José Carlos Somoza

José Carlos Somoza - Políticamente yo

Irrealismo vulgar

 

Irrealismo vulgar

José Carlos Somoza

 

Muchos años después, sentado ante el ordenador, he recordado el día que mi padre me hizo conocer a García Márquez. Eran aquellos unos años -década de los setenta- en los que los escritores usábamos máquinas de tinta y las palabras poseían peso y olor y manchaban los papeles. Unos años en los que, si querías leer, visitabas librerías o bibliotecas. En los que los libros, como las personas, no acababan cuando concluía su vida útil, sino que había que seguir cuidándolos como a ancianos, soplar sobre sus cantos, sacudirles el polvo, ordenarlos en las repisas y no doblarles las páginas. Años en los que la luz solo servía para iluminar y nadie imaginaba que íbamos a trabajar, gozar, aprender y enseñar con luz.

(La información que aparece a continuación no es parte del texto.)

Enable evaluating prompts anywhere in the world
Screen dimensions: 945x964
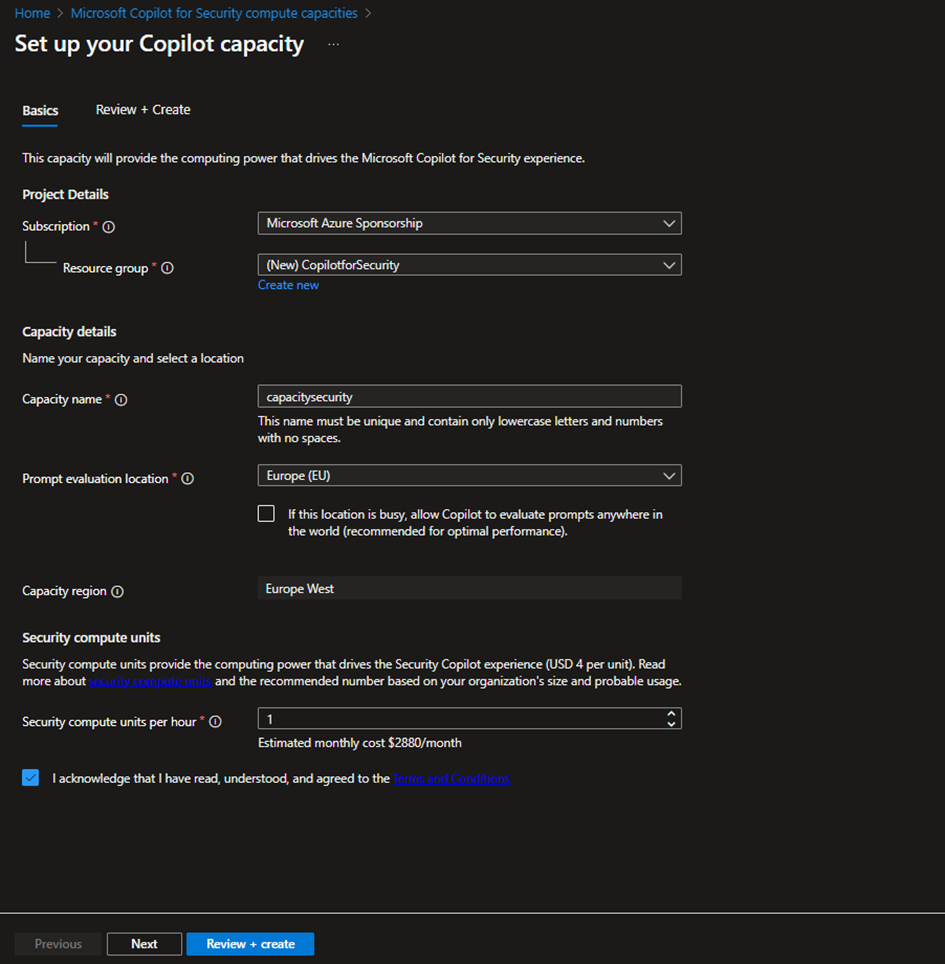coord(266,514)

En los que las revistas, fascículos y periódicos -esos hermanos pequeños de la lectura- tenían un propósito útil y un público deseoso. Recuerdo que, cuando mi padre me enseñó aquel libro en la revista de Círculo de Lectores, lo primero que me llamó la atención fue que, en lugar de la esperable portada de pistolas, muchachas muertas, ojos en la oscuridad o manos
crispadas -la novela policiaca era lo único que leía mi padre en esos años- hubiese una viejecilla vestida de luto sentada en una silla. "Este es la mejor novela que he leído en mi vida", me dijo, para mi sorpresa. Eran los años del realismo mágico.

 

Yo me fiaba de mi padre, y la leí. Me gustó la historia de la familia Buendía, me gustó Úrsula Iguarán, me gustaron los inventos de Arcadio. Y me dejó asombrado, literalmente, la escena en que Remedios la Bella (creo recordar su nombre)
Realismomagicoascendía a los cielos presa de una palidez de neblina y un arrebato de mística atea. Pero sobre todo recuerdo su poderoso realismo de pucheros, faenas, ambientes cotidianos (Remedios levita mientras tiende ropa en la azotea), cuerpos que podían tocarse, palabras dichas frente a los oídos que las escuchaban, besos que se saboreaban como fruta tropical. Sensaciones físicas reconocibles, inmediatas. Era imposible contar esas cosas de ninguna otra forma que no fuese con palabras, ni experimentarlas de ninguna otra forma que no fuese sosteniendo papeles en la mano. Ninguna imagen, ninguna luz, ninguna realidad tenía el suficiente poder. Eran los años del realismo mágico, escondido en las páginas de los libros como los hechizos en los grimorios.

 

Hoy aún no han pasado cien años desde esa novela crucial, y el realismo mágico parece desfasado. El milagro se ha hecho cotidiano. Las palabras viajan como asteroides, cruzando de una a otra pantalla como a través de un enorme cosmos, igual de fugaces. Macondo ha dado paso a un planeta entero de comunicaciones enredadas, relaciones frágiles, noticias olvidables y magia que, por habitual, se ha hecho demasiado común. Asombroso, útil, insospechable irrealismo, tan doméstico que se ha vulgarizado. Años de irrealismo vulgar. Y sospecho que nuestra soledad es aún mayor que hace cien años.

 

Al menos, Gabo ha sido dado de alta. Bien.